My person of the year

Journalist Mike Ramsden is a long-time supporter of Duchenne UK and veteran Duchenne Dasher. He announced on the radio a few weeks ago that our Co-founder and CEO, Emily Reuben, was his person of the year on Riz Lateef’s show on BBC Radio London.

We caught up with Mike to hear why he nominated Emily.

Why I nominated Emily

“Recently, I was a guest on the BBC Radio London breakfast show, where I was asked to give my opinion on what’s going on in the news. One of the topics for discussion was Time magazine’s Person of the Year (spoiler: in 2023, it’s Taylor Swift). I was asked who my ‘person of the year’ would be. The answer was easy; Emily Reuben, co-founder and CEO of Duchenne UK. I’m not the only one who recognises her contribution to trying to beat Duchenne muscular dystrophy (DMD). Earlier in 2023, she was awarded an OBE along with the charity’s other co-founder, Alex Johnson. Both are ambitious and relentless in their vision of how they can improve the lives of children with DMD.”

Changing the way drug trials are run

“You’ll see what I mean when you look at their record of achievement. Both were told their toddler children would lose the ability to walk by their teenage years, as their muscles wasted away. But they did not accept the status quo. Emily was told gene therapy wouldn’t be available during her child’s life. Yet, 11 years later, the first boy with DMD was dosed in a gene therapy trial, because of the charity’s support for a promising drug during its difficult experimental stage. Emily and Alex changed the law so that certain drug trials could run in sequence, rather than concurrently, to try to get treatments to their boys as quickly as possible. They’ve been instrumental in supporting trials of the first ever drug designed specifically for people with DMD, which is about to go on sale.”
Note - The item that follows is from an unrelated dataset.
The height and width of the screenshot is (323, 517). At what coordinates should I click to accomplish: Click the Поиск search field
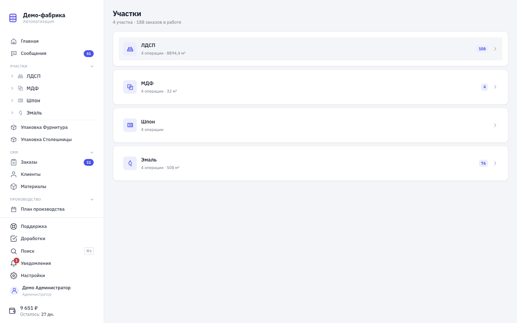[52, 251]
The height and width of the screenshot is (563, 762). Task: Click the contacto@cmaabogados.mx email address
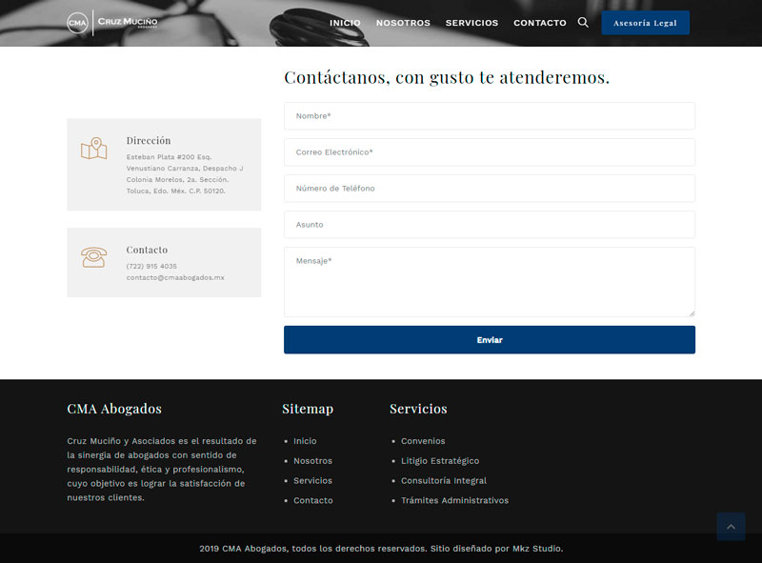pyautogui.click(x=175, y=277)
Developing innovative technology

“They’re driving a project to create a commercially viable powered exo-skeleton, to keep DMD children’s upper bodies mobile for as long as possible, boosting their independence. They found that drug trials weren’t being filled, because there was no network of DMD families and clinicians, so created one. They’ve got patient groups and medics to agree on the best treatment for DMD children, and made that available online for the first time, so all involved know the standards of care that should be provided. They’ve raised nearly £20 million, and created a community of charities and supporters who can choose the projects their funding supports.”

Transforming lives

“One of those achievements, over a decade, would be a huge result, while caring for your son and your family and dealing with the intense, heart-breaking difficulties of the condition. But to achieve that pace and scale of change leaves me in awe. It’s why I am so pleased Emily and Alex were given their royal award this year. They have changed the lives of thousands of children around the world for the better, but will not stop until DMD is ended for good. Because of their achievements, that is closer than ever.”


Mike made the announcement on Riz Lateef’s show on BBC Radio London.